Geplant sei eine Umrundung der Gemeinschaftsunterkunft. Erst am 2. Oktober fand ein von einer Saalfelder NPD-Kreisrätin angemeldeter rassistischer Aufmarsch in der Nähe der Unterkunft statt, an dem etwa 350 Personen, darunter viele Neonazis teilnahmen. Seitdem gab es eine Steigerung von neonazistischen Vorfällen und Übergriffen in der Region. Die Abgeordnete hat dazu für die Plenarsitzung des Thüringer Landtages in der kommenden Woche eine mündliche Anfrage eingereicht.

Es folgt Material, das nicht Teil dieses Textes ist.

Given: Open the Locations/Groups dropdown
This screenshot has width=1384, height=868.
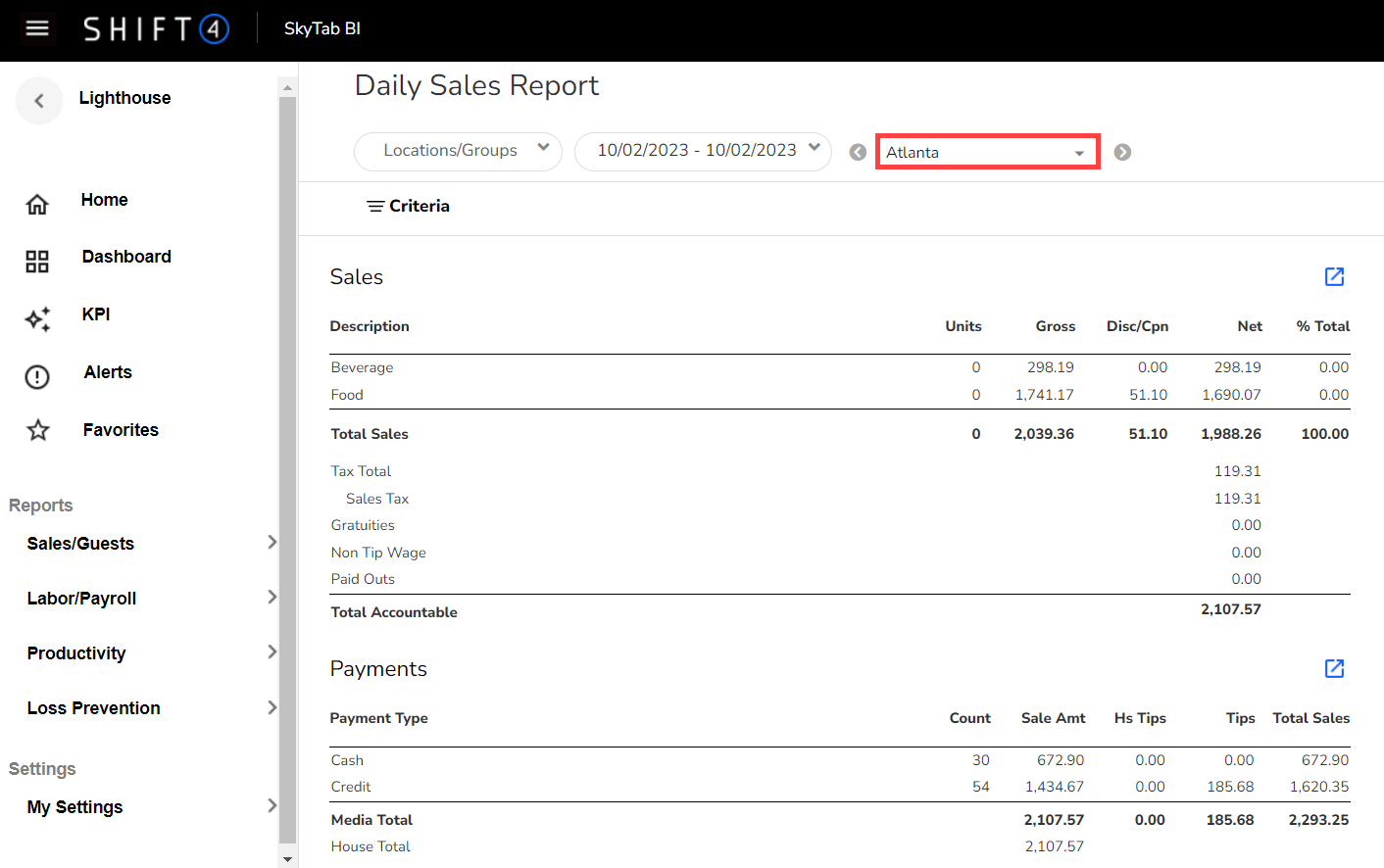Looking at the screenshot, I should (458, 151).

„Solche rassistischen Proteste tragen an sich schon zu einem Entstehen von temporären und lokalen Angsträumen bei. Wenn diese allerdings auch noch an Unterkünften von Flüchtlingen oder in deren Umgebung vorbeiführen und die Teilnehmer_innen dabei zusätzlich Fackeln tragen, mag man sich kaum ausmalen, was in den Köpfen der geflüchteten Menschen vorgehen muss. Menschen, die aus ausgebrannten oder zerbombten Städten fliehen mussten, müssen nun erneut befürchten, dass ihre neue  Unterkunft wie über 60 andere geplante und bewohnte Unterkünfte in Deutschland in diesem Jahr Ziel eines Brandanschlages wird. Wenn wir so etwas dulden, dann leistet das einer Retraumatisierung Vorschub“, so die Abgeordnete König, die an die Sensibilität der Zuständigen appelliert, hier die richtige Entscheidung zu treffen.

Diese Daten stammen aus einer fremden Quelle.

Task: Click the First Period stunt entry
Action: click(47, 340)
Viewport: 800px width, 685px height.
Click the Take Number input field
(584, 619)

„Egal, ob die Nazis mit oder ohne Fackeln laufen, es bleibt zu hoffen, dass auch die Rudolstädter entschieden Nein sagen, sich den Neonazis entgegenstellen und den Geflüchteten solidarisch zur Seite stehen“, macht Katharina König deutlich, die den Aufruf vom Bündnis „Zivilcourage und Menschenrechte“ im Landkreis Saalfeld-Rudolstadt unterstützt und ebenso dazu aufruft, sich an den Protesten gegen den Fackelmarsch der Neonazis zu beteiligen.  Gegenproteste finden ab 17.00 Uhr u.a. am Markt und nahe der Gemeinschaftsunterkunft statt.